Joe Pierre joined the UW–Madison faculty in October 2021 as an assistant professor in the Department on Nutritional Sciences. Funding for this nutrition-focused position comes from the Dairy Innovation Hub, which has supported 11 faculty positions so far at UW–Madison, UW–Platteville and UW–River Falls.
What is your hometown? Where did you grow up?
I grew up in Green Bay and Door County, Wisconsin, a little over 2 hours northeast of Madison.
What is your educational/professional background, including your previous position?
I attended UW–Madison as an undergraduate (BS in natural science) where I was a student athlete in track and cross country from 2005-2008. I then completed a Ph.D. in nutritional sciences through the IGPNS program at UW. Following graduation, my postdoctoral fellowship training was in gastroenterology, hepatology, and nutrition at the University of Chicago. Prior to joining the UW faculty, I was most recently an assistant professor of pediatrics, microbiology, immunology, and biochemistry at the University of Tennessee Health Science Center.
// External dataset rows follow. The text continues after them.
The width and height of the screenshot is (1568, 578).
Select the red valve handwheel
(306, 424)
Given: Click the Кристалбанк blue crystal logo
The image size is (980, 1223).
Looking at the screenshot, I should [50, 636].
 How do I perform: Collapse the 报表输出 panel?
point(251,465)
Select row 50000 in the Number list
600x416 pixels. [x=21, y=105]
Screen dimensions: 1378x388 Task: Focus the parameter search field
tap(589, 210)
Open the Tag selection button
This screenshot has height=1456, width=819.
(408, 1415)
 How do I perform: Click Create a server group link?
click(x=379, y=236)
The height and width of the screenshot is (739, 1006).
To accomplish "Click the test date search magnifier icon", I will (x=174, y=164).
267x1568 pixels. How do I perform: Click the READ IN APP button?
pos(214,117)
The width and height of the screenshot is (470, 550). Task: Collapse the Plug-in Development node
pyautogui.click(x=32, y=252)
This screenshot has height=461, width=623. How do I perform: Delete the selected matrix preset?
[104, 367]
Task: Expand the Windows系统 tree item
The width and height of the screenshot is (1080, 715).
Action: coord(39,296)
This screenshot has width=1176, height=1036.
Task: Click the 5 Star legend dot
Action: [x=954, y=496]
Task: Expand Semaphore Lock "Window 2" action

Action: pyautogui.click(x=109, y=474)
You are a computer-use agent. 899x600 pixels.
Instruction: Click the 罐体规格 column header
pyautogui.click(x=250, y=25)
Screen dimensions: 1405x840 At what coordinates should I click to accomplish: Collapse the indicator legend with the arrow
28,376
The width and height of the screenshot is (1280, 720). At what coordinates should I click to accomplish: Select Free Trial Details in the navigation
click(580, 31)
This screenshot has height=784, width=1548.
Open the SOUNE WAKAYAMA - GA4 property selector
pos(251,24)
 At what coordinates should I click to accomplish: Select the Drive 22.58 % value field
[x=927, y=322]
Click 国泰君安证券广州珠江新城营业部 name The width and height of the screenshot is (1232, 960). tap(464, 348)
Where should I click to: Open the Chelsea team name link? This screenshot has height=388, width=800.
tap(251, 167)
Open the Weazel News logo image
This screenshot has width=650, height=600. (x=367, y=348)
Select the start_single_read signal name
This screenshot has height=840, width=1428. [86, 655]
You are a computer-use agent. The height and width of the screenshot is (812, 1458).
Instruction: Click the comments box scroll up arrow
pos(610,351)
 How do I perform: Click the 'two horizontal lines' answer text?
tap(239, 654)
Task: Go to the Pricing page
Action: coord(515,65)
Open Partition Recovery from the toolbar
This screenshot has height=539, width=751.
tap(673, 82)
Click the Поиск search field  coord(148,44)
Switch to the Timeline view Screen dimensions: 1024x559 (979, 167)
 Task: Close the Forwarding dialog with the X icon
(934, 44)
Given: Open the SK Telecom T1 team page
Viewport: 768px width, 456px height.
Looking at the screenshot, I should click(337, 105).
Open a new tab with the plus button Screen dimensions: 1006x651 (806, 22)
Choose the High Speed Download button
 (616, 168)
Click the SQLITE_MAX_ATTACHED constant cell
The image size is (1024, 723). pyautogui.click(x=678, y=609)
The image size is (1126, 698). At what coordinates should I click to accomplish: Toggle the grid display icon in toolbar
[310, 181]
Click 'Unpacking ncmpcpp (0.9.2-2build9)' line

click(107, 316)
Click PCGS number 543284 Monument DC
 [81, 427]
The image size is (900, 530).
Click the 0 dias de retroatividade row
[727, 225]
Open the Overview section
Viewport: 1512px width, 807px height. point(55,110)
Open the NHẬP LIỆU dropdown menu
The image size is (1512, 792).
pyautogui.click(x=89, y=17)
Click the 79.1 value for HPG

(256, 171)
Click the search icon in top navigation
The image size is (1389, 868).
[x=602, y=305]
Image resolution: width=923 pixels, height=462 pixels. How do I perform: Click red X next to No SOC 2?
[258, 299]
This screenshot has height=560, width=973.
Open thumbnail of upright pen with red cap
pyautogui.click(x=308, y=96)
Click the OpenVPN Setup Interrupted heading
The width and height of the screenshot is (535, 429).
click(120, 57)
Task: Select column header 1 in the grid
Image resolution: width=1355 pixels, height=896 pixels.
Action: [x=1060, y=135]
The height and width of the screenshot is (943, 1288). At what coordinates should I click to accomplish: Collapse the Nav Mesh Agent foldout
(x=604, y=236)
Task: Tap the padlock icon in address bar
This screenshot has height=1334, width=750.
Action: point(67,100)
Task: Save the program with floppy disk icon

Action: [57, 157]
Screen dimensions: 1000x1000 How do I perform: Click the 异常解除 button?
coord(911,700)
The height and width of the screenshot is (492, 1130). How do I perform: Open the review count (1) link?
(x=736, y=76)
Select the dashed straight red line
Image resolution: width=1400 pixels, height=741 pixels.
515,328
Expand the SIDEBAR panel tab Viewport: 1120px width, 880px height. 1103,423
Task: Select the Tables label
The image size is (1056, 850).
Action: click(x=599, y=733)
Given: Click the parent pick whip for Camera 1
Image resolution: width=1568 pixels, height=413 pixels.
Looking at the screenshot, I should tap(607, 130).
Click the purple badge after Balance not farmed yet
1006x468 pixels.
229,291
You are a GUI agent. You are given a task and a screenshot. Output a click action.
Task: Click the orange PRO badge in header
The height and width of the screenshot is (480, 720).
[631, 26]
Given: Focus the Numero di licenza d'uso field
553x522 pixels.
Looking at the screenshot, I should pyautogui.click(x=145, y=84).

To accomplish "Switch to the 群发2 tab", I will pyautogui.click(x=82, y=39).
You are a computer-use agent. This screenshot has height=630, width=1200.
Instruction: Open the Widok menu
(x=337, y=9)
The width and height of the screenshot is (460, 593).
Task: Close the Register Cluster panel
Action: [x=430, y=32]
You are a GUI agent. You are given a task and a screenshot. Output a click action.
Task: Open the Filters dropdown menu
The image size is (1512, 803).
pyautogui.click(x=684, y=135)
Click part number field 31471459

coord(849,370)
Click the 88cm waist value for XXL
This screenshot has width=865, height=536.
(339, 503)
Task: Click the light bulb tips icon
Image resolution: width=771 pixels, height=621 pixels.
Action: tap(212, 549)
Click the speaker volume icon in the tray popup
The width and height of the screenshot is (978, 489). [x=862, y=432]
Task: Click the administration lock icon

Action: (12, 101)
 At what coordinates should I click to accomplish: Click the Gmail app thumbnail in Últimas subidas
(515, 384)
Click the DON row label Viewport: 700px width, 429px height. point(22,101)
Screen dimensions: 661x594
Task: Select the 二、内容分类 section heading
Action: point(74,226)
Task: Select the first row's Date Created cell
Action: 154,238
How did you get into your field of research?
The gastrointestinal tract serves as the largest “external” surface of the body and is tasked with digesting and absorbing nutrients, mediating cohabitation with trillions of microorganisms, and acting at the largest endocrine and immune organ. As I learned more about the many important roles the gut plays in human health, I became more fascinated by how diet and resident microbial communities fundamentally shape metabolic and immune responses in the gut and throughout the body. My fellowship training was focused on the tools and concepts for studying the gut microbiome and host metabolites. Putting all these experiences together, it was a natural next step to bring these experiences and interests back to the field of nutritional sciences.
What are the main goals of your current research program?
My research program has been centered around understanding the roles of diet, gut physiology, and the microbiome in health and disease. We have existing NIH funding examining the role of diet and bariatric surgery on breast cancer outcomes, the role of the microbiome/mycobiome in inflammatory bowel disease, and how extraintestinal microbial communities (in circulation) shape cardiovascular events. At UW, my program will continue to utilize diverse experimental tools (bariatric surgery, parenteral nutrition, gnotobiotics, microbial sequencing, and enteroids) to gain deeper insights into nutritionally relevant areas — emphasizing dairy components — in the context of disease treatment, prevention and optimizing human health.
What attracted you to UW–Madison?
UW–Madison is a research powerhouse with thousands of talented faculty colleagues, laboratory resources, core facilities, along with thoughtful and hardworking students and trainees to interact with. If there is a scientific hypothesis worth testing, you can successfully pursue it at the UW.
What was your first visit to campus like?
I believe my first ‘visit’ to campus was as a child (my brother was an engineering student), but I remember touring campus as a high school track recruit with then head coach, Ed Nuttycombe. The impression and beauty of this campus never gets old.
What’s one thing you hope students who take a class with you will come away with?
I hope my students are inspired by the materials and concepts and go on to pursue lifelong curiosity outside of the classroom that enriches their lives and professional careers.
Do you share your expertise and experiences with the public through social media? If so, which channels do you use?
I am an infrequent user of social media but maintain a Twitter and LinkedIn account.
Do you feel your work relates in any way to the Wisconsin Idea? If so, please describe how.
Absolutely. The pursuit of basic and translational research knowledge — especially in metabolism, nutrition, and health — benefits the residents of Wisconsin and beyond. More specifically, a key emphasis of my program is gaining deeper insights into the use of dairy components and products in human health and nutrition. Milk is a fundamentally important source of nutrition in mammalian biology. Dairy products contain complete protein, hundreds of bioactive peptides and enzymes, and unique lipids that have been key assets to human agriculture and success for millennia. Beyond human health, dairy is economically important to Wisconsin and many populations around the globe.
What’s something interesting about your area of expertise you can share that will make us sound smarter at parties?
It may sound cliché, but we really are a product of what we eat. Beyond energy, our diets begin an enormously complex cascade of metabolites, microbial adaptation and selection, and host cell and organ system responses that are fascinating and interconnected in many ways that we’re still trying to understand. Appreciating the catalyzing role of diet synergizes with the biochemical, genetic, environmental, lifestyle and microbiological academic pursuits in understanding human biology.
What are your hobbies and other interests?
As a father of several young kids, I spend a lot of time at home, with the occasional camping trip or golf outing.